• [Data provided]
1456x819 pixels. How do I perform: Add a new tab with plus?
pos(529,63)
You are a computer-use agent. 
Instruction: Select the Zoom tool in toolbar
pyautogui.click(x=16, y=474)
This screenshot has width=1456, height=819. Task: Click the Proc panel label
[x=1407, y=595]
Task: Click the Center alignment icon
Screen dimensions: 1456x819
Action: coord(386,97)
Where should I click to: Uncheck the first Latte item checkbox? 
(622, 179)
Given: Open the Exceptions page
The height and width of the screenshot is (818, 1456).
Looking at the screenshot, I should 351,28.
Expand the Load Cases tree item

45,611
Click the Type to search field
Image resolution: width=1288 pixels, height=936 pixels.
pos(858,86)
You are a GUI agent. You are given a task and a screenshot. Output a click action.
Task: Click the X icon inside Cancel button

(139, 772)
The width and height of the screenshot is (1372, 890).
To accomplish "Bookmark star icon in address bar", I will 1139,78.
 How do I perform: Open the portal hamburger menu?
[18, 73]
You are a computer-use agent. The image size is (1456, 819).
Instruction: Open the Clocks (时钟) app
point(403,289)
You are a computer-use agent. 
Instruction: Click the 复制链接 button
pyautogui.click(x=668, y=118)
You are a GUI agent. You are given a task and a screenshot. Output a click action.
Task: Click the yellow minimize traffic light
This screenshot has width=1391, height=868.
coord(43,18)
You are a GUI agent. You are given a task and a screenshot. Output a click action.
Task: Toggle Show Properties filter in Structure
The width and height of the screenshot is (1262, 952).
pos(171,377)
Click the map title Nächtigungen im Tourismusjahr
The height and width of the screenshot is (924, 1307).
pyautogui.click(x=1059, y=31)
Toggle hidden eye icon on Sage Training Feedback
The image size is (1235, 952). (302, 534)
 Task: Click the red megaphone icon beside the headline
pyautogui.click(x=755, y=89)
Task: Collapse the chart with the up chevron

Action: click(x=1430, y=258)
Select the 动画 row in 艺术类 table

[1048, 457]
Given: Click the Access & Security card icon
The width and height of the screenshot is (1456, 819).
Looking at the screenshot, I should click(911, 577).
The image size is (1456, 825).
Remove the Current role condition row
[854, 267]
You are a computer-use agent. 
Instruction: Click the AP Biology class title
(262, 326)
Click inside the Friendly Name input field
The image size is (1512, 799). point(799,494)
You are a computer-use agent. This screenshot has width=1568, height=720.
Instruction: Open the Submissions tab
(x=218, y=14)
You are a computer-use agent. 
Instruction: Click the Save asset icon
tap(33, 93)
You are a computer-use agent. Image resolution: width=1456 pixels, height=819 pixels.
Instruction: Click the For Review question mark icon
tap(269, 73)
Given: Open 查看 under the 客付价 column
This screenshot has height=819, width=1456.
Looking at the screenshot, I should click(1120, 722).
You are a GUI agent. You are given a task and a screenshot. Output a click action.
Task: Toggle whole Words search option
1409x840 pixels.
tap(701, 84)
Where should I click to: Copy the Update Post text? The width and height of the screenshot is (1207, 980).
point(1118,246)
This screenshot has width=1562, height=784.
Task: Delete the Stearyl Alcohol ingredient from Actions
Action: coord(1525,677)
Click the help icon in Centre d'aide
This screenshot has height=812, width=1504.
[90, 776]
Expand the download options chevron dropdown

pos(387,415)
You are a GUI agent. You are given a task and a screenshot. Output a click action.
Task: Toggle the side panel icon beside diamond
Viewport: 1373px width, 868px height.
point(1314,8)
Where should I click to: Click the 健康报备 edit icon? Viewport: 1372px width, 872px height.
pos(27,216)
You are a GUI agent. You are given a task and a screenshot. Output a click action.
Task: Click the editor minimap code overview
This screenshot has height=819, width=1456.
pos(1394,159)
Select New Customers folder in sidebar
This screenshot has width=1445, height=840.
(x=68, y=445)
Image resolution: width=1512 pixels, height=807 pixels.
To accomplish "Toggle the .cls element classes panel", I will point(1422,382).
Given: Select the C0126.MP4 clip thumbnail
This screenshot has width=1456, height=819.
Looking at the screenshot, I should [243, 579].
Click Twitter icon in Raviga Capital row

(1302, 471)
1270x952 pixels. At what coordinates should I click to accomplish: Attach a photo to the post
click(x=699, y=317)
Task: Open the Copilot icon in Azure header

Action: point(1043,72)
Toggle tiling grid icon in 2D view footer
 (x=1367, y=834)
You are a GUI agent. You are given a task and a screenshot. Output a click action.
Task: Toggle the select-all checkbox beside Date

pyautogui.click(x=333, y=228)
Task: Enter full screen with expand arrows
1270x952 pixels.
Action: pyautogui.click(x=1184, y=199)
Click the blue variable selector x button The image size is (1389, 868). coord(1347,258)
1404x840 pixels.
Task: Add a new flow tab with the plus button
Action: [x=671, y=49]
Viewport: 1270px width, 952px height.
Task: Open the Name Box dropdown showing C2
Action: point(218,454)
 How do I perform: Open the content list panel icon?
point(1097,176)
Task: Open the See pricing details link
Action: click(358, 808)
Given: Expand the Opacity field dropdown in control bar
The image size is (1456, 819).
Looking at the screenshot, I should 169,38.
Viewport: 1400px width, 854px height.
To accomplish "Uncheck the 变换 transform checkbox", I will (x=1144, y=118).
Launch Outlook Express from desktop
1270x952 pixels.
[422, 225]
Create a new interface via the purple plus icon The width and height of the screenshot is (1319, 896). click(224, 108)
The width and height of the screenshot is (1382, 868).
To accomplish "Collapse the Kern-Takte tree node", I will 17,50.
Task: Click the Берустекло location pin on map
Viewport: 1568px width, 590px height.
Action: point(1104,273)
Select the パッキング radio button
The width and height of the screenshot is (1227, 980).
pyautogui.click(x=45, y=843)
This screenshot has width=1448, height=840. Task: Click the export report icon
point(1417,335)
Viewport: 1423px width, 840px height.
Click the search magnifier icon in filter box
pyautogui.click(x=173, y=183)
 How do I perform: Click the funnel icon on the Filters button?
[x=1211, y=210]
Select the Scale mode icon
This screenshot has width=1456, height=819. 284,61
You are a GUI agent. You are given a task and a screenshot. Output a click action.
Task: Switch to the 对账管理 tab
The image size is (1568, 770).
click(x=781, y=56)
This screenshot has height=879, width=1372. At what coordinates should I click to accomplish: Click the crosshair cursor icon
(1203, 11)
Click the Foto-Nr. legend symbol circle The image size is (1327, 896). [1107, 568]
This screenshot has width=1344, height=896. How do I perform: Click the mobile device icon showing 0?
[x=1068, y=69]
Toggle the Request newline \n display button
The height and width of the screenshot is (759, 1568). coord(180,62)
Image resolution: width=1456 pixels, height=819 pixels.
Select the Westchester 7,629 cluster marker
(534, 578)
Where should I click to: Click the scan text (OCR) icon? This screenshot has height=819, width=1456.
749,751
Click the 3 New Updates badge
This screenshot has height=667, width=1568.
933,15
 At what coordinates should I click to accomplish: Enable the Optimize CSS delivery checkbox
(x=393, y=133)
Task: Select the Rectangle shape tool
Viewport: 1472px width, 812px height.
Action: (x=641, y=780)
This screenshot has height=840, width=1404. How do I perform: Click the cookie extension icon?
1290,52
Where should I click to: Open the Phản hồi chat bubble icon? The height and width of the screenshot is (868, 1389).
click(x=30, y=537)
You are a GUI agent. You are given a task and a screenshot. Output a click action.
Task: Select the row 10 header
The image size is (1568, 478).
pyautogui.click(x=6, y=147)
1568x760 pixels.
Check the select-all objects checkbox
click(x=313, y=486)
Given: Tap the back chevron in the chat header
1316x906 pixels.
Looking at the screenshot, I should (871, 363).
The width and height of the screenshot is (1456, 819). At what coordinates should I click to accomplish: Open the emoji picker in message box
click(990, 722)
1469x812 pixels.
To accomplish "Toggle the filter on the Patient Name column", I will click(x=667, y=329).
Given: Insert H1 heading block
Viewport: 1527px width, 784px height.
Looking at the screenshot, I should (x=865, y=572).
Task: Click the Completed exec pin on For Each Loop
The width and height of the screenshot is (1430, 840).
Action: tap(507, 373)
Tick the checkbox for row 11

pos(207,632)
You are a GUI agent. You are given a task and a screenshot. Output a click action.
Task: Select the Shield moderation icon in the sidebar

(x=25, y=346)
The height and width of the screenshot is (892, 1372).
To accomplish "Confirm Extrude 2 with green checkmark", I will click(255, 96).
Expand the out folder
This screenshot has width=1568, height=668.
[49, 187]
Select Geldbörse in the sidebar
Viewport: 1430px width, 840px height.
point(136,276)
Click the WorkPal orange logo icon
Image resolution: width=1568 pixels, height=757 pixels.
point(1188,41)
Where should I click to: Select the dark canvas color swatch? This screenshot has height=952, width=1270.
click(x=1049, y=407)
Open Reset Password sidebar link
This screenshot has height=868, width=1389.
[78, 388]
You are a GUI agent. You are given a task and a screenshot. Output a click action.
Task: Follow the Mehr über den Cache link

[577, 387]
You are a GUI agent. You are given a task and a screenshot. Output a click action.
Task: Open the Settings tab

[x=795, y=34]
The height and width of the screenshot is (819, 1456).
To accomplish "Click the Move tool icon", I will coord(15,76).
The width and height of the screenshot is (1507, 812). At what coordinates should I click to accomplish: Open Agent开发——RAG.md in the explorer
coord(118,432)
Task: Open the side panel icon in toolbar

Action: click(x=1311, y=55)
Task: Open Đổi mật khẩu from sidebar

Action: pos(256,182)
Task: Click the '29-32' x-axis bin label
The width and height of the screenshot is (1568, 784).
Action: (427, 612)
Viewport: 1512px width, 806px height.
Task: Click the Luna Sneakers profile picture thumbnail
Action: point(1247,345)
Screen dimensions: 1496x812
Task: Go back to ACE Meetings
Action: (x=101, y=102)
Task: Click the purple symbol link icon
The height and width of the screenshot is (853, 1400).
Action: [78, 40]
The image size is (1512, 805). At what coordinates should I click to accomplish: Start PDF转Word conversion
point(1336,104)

• [The task] Will you return exactly the lines above from the one with "Viewport: 1373px width, 868px height." down to the one with "Task: Click the editor minimap code overview", counting both as part of the range?

• [Result of the task]
Viewport: 1373px width, 868px height.
point(1314,8)
Where should I click to: Click the 健康报备 edit icon? Viewport: 1372px width, 872px height.
pos(27,216)
You are a GUI agent. You are given a task and a screenshot. Output a click action.
Task: Click the editor minimap code overview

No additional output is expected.